**EXCERPT:**
···
But Oāb begins to take on a life of his own, first through his own dreams and later by creating a being of his own, Ïrdu.
          Zėnd plays tutor to Oāb, all the while keeping him subservient to his own wishes and dependent on him for existence, as we wields his pen-nib above the “while soil” of Oāb’s paper world and observes him with the “blue suns” of his eyes.”17 Oāb, aware of the power dynamics but determined to cultivate his own world, in turn teaches Ïrdu everything he learns from Zėnd. Zėnd believes that he is at the top of this chain of creation and that a being named Ardô is his friend on equal footing with him. But (similar to the magician’s realization of his own illusory existence) in reality Ardô is a higher-level being who created Zėnd.
···
**GIVEN EXERCISE 1:** Can you rewrite the paragraph beginning "Zėnd plays tutor to Oāb" from the excerpt about Zėnd and Oāb as a short list that keeps its main facts?
**GIVEN EXERCISE 2:** What might come next in the excerpt about Zėnd and Oāb? Write a few sentences that continue it from its final sentence.

**EXTRACTED ENTRIES:**
···
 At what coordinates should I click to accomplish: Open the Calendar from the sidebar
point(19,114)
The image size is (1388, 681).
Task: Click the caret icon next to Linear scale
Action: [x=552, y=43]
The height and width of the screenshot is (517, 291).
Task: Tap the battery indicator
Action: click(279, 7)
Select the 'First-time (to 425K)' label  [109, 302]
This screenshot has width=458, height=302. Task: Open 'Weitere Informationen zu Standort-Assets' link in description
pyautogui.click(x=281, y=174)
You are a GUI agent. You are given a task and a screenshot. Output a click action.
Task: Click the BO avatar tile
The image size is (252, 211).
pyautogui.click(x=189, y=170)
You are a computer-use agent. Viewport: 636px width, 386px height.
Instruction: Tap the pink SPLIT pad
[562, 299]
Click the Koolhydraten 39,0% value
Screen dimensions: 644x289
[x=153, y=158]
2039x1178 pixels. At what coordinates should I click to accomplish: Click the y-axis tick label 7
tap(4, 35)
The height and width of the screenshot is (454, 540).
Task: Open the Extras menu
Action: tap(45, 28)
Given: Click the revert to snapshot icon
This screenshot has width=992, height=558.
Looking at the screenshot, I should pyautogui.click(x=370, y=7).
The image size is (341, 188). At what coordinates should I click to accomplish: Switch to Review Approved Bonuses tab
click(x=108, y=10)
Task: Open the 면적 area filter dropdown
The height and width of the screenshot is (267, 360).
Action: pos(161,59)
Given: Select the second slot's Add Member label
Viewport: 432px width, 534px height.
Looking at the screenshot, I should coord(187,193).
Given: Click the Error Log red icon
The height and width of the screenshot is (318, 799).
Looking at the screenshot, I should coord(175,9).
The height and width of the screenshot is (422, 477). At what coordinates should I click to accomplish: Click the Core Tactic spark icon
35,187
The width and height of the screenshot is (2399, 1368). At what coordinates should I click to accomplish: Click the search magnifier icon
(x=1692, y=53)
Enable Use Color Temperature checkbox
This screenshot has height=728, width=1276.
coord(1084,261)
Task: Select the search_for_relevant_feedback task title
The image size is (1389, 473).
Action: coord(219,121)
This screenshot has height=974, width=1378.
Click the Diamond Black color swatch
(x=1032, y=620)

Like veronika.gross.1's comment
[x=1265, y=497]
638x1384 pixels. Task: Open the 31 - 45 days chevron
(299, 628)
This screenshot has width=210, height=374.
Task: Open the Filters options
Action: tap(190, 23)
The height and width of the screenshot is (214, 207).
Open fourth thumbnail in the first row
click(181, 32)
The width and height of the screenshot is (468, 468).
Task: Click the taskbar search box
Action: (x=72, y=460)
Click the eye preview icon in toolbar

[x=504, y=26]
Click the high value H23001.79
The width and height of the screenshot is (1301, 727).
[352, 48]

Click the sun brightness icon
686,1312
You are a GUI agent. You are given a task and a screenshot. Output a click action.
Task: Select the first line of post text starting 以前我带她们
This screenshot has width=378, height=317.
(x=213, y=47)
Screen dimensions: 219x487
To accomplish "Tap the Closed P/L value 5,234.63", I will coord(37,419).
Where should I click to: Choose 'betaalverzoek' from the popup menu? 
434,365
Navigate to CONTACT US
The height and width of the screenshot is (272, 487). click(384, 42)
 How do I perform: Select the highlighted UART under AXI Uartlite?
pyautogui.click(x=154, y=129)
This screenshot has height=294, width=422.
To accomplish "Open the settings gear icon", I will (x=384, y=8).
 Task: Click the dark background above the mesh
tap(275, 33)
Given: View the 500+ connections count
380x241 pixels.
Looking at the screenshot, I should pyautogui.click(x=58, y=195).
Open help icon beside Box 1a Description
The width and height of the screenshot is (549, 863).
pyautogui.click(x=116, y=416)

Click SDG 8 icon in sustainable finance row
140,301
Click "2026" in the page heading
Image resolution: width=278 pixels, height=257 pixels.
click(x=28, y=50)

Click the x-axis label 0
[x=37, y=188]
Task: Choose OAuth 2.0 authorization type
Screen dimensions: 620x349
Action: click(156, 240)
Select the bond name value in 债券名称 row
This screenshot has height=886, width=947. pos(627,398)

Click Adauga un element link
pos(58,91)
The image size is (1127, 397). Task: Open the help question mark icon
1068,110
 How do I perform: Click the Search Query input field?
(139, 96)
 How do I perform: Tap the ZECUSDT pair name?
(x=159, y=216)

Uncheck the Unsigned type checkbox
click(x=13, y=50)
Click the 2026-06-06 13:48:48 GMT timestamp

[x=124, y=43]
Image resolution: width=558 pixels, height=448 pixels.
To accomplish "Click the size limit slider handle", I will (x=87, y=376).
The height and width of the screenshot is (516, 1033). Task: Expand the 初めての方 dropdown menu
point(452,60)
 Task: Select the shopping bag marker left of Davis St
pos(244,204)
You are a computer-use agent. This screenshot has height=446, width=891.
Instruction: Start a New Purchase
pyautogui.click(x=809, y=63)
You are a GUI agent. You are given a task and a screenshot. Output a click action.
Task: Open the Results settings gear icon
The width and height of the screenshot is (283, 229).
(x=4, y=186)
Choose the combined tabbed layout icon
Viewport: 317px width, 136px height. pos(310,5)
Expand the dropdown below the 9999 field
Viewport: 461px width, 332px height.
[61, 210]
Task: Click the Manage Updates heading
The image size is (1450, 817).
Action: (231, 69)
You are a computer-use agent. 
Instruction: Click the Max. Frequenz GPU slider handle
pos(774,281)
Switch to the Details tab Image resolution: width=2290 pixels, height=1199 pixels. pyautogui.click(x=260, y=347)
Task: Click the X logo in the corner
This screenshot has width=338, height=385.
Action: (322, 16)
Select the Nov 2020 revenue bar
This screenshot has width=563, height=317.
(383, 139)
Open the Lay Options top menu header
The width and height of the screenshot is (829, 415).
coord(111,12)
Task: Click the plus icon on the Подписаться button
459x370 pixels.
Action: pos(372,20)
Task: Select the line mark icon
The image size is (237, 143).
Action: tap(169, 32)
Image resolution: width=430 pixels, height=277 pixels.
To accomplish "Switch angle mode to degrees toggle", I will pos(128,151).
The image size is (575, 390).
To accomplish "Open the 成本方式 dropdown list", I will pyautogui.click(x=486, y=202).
···
**TASK ANSWER 1:**
- Zėnd tutors Oāb but keeps him subservient to his wishes and dependent on him for existence.
- Oāb knows about this power imbalance but is determined to cultivate his own world, so he teaches Ïrdu everything he learns from Zėnd.
- Zėnd believes he is at the top of this chain of creation and that a being named Ardô is his friend and equal.
- In reality, Ardô is a higher-level being who created Zėnd, a parallel to the magician's realization that his own existence is illusory.

**TASK ANSWER 2:**
          Each generation is convinced of its own god-like superiority in relation to its “written doll.” For example, Zėnd believes that he is the only “real” being and that Ardô, who thinks that Zėnd is “merely a figment / of his imagination,” is only a “braggart.”18
          Like jealous gods, each generation is in turn suspicious and of the growing independence of his created being and resentful of the time he spends on his own offspring. Zėnd inculcates in Oāb that Oāb cannot become independent like him because “you are a part of me. / I contain you.” But Oāb rebels and becomes his own god, in effect. Like the biblical God who says “I am that I am,” Oāb boasts, “I am myself . . . self-contained . . . independent.”19 And when Ïrdu, Oāb’s son, in his turn rebelliously asserts his independence, Oāb balks. And Zėnd, conceding that there are things in Ardô’s four-dimensional world that he cannot comprehend, ultimately comes to realize that, far from being his friend on an equal footing, Ardô is actually his creator.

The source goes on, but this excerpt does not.